#### [Data supplied]
•••••

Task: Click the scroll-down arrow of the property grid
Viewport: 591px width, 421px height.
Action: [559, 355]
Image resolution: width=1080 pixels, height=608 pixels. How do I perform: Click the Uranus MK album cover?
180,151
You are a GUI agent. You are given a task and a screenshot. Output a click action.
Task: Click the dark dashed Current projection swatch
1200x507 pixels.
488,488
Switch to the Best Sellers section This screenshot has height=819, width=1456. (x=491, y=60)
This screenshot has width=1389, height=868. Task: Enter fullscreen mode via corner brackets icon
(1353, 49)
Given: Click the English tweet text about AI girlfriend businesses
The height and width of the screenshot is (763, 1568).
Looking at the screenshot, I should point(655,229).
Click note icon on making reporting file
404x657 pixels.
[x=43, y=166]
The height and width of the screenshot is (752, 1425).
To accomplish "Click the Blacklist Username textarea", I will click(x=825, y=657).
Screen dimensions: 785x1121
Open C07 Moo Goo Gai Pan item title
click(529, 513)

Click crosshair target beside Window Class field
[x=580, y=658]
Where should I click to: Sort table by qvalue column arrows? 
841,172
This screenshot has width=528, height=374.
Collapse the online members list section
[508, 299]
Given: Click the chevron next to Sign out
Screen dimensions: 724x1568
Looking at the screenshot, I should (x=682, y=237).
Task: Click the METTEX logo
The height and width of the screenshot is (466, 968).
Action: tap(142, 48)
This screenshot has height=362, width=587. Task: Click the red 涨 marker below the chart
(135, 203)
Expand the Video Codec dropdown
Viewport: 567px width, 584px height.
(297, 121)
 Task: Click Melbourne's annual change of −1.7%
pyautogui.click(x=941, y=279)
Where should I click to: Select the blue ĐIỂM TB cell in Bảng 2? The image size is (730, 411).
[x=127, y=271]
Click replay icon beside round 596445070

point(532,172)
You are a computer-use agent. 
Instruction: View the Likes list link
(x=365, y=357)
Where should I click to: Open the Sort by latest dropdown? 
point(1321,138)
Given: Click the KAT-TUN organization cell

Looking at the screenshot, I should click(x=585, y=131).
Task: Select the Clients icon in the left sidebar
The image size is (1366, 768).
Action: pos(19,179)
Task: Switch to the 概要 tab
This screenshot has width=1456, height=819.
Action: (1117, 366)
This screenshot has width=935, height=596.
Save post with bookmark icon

•••••

#### [What the exercise asks]
Copy out every item above, word for word and line for line.

#### [Expected output]
Task: Click the scroll-down arrow of the property grid
Viewport: 591px width, 421px height.
Action: [559, 355]
Image resolution: width=1080 pixels, height=608 pixels. How do I perform: Click the Uranus MK album cover?
180,151
You are a GUI agent. You are given a task and a screenshot. Output a click action.
Task: Click the dark dashed Current projection swatch
1200x507 pixels.
488,488
Switch to the Best Sellers section This screenshot has height=819, width=1456. (x=491, y=60)
This screenshot has width=1389, height=868. Task: Enter fullscreen mode via corner brackets icon
(1353, 49)
Given: Click the English tweet text about AI girlfriend businesses
The height and width of the screenshot is (763, 1568).
Looking at the screenshot, I should point(655,229).
Click note icon on making reporting file
404x657 pixels.
[x=43, y=166]
The height and width of the screenshot is (752, 1425).
To accomplish "Click the Blacklist Username textarea", I will click(x=825, y=657).
Screen dimensions: 785x1121
Open C07 Moo Goo Gai Pan item title
click(529, 513)

Click crosshair target beside Window Class field
[x=580, y=658]
Where should I click to: Sort table by qvalue column arrows? 
841,172
This screenshot has width=528, height=374.
Collapse the online members list section
[508, 299]
Given: Click the chevron next to Sign out
Screen dimensions: 724x1568
Looking at the screenshot, I should (x=682, y=237).
Task: Click the METTEX logo
The height and width of the screenshot is (466, 968).
Action: tap(142, 48)
This screenshot has height=362, width=587. Task: Click the red 涨 marker below the chart
(135, 203)
Expand the Video Codec dropdown
Viewport: 567px width, 584px height.
(297, 121)
 Task: Click Melbourne's annual change of −1.7%
pyautogui.click(x=941, y=279)
Where should I click to: Select the blue ĐIỂM TB cell in Bảng 2? The image size is (730, 411).
[x=127, y=271]
Click replay icon beside round 596445070

point(532,172)
You are a computer-use agent. 
Instruction: View the Likes list link
(x=365, y=357)
Where should I click to: Open the Sort by latest dropdown? 
point(1321,138)
Given: Click the KAT-TUN organization cell

Looking at the screenshot, I should click(x=585, y=131).
Task: Select the Clients icon in the left sidebar
The image size is (1366, 768).
Action: pos(19,179)
Task: Switch to the 概要 tab
This screenshot has width=1456, height=819.
Action: (1117, 366)
This screenshot has width=935, height=596.
Save post with bookmark icon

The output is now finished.